What is expected – Look through the entries below, please, and copy every line with the word "text".

Data under study –
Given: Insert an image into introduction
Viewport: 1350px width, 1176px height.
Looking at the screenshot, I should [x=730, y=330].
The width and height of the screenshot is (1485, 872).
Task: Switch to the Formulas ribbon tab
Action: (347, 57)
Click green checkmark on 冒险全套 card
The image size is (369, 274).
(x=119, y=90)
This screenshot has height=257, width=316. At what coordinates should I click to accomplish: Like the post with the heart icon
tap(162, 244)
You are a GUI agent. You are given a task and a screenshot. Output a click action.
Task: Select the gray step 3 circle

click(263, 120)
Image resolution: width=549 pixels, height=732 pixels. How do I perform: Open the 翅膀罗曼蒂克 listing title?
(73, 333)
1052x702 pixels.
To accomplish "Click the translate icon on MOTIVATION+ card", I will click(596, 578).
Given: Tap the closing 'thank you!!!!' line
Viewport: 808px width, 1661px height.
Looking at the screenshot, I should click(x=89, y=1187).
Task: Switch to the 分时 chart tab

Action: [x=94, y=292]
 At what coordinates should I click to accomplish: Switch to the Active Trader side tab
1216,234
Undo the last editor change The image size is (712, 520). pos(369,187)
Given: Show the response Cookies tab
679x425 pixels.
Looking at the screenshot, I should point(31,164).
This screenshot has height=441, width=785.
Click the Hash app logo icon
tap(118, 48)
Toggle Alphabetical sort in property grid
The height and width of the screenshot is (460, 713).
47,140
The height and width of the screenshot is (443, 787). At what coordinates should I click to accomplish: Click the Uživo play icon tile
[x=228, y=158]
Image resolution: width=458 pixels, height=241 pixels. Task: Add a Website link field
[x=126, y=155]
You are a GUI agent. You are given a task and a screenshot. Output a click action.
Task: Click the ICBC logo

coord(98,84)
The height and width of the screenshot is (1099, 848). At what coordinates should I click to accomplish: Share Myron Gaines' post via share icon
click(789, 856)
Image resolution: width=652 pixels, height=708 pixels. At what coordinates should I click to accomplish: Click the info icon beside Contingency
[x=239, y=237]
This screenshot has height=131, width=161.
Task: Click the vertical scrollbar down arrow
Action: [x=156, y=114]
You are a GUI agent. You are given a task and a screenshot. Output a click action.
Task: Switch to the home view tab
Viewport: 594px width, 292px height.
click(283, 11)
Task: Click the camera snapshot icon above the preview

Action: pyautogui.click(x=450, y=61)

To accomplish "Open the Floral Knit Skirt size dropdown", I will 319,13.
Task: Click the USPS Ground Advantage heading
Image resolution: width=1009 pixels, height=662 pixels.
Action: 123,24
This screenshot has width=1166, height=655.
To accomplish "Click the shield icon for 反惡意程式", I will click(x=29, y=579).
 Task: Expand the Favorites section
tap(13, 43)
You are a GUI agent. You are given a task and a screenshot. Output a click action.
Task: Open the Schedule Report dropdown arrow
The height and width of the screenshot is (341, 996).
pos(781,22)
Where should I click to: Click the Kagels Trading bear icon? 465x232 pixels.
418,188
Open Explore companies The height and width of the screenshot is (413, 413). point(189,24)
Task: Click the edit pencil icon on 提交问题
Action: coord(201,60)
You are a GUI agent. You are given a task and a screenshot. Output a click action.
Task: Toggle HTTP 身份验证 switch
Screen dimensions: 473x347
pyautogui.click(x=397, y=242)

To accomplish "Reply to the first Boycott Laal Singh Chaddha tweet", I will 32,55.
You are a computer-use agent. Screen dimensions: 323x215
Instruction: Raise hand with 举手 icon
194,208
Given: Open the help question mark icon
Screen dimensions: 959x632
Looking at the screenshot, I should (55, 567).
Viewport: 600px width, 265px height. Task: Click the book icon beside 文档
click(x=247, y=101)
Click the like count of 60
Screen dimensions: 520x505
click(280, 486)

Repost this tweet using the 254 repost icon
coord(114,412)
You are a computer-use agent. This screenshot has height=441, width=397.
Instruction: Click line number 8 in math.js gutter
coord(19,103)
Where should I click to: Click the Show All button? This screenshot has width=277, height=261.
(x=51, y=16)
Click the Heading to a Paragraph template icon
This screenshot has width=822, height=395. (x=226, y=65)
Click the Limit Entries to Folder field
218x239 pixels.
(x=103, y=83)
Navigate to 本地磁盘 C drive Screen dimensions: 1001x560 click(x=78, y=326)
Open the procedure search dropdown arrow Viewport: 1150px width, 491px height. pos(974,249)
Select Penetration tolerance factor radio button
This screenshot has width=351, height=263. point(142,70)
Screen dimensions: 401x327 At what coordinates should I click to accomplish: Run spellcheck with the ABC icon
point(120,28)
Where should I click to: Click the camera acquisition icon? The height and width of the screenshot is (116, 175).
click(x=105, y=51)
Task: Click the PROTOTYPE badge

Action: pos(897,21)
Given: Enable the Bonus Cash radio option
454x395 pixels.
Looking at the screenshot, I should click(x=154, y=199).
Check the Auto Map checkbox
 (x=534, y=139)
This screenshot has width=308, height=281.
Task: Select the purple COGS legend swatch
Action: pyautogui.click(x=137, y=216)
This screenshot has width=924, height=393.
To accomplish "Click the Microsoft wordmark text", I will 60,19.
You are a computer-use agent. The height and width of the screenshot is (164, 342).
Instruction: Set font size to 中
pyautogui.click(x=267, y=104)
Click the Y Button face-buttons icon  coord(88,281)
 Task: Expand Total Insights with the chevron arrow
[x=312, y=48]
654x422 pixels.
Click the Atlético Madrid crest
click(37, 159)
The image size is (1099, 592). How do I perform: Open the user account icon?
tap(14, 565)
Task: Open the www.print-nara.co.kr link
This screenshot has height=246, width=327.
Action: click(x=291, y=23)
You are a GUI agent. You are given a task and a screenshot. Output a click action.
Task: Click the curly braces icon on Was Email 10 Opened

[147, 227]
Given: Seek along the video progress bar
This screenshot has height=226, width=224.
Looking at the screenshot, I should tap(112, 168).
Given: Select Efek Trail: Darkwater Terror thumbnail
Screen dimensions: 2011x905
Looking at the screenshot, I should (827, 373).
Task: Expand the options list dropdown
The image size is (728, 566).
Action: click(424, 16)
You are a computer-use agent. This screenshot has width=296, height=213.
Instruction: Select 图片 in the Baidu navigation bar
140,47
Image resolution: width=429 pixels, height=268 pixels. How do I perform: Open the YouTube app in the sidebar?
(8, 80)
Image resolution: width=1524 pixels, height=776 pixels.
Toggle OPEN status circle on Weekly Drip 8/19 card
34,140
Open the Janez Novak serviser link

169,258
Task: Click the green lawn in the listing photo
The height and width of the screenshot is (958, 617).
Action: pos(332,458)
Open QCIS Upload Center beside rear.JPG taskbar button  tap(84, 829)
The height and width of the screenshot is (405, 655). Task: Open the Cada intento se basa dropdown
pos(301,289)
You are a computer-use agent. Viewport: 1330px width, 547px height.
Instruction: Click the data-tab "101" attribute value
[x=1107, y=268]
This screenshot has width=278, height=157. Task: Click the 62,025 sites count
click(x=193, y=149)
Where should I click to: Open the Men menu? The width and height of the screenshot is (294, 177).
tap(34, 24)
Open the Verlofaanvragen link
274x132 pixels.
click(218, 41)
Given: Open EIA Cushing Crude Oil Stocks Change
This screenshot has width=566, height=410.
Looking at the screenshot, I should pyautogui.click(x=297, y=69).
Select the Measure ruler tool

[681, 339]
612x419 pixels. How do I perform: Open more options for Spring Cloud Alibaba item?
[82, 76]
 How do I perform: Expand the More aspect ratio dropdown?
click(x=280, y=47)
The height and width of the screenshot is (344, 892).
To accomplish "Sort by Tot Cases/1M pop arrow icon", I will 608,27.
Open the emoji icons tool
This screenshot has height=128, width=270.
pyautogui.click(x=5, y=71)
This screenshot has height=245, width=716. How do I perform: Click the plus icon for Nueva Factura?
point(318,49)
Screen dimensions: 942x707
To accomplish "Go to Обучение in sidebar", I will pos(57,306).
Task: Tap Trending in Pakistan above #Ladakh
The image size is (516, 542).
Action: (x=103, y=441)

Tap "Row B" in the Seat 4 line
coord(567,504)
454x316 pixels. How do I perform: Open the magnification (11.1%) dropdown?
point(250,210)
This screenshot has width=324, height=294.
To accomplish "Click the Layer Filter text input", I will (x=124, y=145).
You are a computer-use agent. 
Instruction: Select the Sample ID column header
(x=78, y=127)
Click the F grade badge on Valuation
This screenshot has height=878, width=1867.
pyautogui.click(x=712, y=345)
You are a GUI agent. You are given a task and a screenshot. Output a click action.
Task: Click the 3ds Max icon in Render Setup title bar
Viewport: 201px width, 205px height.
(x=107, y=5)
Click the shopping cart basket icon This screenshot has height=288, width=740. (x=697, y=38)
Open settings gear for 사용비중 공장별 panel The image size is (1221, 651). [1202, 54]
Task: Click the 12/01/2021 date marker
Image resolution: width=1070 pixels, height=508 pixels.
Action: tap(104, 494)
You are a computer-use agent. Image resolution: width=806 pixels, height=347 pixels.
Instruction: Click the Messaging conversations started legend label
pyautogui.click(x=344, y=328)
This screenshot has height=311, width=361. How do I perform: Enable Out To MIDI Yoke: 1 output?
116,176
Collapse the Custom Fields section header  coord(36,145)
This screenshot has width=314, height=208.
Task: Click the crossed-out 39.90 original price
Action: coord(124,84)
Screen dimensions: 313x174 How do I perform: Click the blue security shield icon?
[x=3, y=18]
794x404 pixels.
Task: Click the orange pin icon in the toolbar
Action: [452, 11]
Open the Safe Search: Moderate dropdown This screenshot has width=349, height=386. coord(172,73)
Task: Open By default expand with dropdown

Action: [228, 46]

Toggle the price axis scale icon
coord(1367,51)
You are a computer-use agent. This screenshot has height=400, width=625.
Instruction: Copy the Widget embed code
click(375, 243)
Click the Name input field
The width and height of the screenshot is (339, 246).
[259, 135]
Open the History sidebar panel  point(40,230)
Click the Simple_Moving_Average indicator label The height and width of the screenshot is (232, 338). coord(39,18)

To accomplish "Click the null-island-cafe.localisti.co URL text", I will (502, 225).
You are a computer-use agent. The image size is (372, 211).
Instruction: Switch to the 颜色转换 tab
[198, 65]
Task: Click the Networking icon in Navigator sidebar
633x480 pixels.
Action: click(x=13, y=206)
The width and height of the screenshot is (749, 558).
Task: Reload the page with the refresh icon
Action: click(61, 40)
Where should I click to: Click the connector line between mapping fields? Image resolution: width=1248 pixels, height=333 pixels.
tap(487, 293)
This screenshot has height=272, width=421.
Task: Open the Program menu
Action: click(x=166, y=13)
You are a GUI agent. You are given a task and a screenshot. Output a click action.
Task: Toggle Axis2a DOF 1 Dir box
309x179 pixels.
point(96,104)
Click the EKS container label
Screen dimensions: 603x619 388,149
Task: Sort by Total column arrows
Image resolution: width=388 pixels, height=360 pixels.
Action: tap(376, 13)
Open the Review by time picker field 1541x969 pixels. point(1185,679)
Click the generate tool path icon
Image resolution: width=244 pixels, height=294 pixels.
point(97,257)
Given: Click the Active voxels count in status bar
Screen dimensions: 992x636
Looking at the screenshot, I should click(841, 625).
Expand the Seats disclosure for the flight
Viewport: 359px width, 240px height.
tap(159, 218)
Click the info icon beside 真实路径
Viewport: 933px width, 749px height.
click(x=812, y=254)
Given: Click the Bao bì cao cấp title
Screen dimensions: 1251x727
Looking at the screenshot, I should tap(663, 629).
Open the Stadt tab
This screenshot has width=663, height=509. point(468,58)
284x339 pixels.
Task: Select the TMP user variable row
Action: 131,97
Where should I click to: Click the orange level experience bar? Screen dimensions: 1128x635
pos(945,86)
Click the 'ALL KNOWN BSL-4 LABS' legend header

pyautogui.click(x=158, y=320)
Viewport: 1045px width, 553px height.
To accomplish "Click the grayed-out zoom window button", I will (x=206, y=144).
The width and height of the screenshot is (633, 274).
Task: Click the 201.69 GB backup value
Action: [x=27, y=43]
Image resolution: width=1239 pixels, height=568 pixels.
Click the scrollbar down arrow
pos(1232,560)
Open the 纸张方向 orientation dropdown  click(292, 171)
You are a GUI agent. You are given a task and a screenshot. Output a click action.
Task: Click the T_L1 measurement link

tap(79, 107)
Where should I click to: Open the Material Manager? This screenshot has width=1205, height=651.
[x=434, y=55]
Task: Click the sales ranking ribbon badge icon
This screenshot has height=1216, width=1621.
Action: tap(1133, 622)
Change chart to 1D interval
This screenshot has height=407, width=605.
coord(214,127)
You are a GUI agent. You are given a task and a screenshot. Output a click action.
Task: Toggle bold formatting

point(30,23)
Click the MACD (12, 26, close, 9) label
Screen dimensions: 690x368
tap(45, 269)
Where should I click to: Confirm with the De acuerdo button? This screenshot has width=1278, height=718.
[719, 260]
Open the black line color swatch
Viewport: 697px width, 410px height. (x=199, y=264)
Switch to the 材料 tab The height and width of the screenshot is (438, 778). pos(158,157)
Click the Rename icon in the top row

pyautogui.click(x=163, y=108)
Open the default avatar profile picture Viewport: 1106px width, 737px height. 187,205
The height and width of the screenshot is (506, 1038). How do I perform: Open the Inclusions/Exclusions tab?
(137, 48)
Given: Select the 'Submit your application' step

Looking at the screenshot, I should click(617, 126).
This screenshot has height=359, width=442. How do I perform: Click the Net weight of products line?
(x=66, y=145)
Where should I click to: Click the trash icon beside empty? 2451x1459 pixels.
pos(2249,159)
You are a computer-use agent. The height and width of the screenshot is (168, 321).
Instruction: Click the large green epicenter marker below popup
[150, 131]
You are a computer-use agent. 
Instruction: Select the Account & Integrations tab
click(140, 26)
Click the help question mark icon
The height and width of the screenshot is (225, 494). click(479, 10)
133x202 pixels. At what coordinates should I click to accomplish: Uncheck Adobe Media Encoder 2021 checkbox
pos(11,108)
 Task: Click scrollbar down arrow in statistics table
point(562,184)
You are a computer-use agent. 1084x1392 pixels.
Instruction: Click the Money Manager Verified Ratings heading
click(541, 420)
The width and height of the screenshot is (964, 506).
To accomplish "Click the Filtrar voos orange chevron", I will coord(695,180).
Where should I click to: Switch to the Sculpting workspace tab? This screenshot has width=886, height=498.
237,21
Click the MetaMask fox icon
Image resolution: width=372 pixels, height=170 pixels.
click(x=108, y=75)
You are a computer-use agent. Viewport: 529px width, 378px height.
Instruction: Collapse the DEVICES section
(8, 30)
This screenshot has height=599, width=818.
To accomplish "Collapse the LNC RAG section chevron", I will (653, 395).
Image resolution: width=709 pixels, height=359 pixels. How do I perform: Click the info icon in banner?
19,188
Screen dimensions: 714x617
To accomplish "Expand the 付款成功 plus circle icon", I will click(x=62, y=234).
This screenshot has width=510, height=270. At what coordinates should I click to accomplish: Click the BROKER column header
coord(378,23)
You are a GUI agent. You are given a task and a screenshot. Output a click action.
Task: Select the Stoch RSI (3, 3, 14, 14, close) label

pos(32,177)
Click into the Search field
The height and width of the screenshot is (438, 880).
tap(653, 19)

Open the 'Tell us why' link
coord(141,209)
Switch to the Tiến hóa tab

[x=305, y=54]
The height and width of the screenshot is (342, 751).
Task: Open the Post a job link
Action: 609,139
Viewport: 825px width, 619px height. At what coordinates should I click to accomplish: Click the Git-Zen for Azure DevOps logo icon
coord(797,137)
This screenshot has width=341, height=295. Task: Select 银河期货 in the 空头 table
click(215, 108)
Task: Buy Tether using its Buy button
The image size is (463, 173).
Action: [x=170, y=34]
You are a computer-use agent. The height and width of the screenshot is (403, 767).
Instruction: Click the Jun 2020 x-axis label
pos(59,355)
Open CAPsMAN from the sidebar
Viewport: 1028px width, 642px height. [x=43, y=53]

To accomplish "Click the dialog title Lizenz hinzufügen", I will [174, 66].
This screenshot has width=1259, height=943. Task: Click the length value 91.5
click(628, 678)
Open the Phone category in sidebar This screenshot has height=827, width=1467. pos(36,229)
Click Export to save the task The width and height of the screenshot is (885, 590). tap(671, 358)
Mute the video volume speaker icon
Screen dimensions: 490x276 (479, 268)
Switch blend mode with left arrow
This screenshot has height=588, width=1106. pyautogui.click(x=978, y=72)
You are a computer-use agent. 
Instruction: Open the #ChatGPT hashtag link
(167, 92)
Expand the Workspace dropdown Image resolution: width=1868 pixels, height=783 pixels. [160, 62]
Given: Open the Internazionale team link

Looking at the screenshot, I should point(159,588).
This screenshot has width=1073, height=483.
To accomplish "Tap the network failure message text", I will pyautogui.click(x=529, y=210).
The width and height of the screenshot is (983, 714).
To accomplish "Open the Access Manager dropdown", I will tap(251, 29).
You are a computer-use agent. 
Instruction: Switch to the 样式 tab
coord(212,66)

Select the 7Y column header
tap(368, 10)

Response area –
To accomplish "Click the Microsoft wordmark text", I will 60,19.
To accomplish "Click the Layer Filter text input", I will (x=124, y=145).
To accomplish "Click the null-island-cafe.localisti.co URL text", I will (502, 225).
To accomplish "Tap the network failure message text", I will pyautogui.click(x=529, y=210).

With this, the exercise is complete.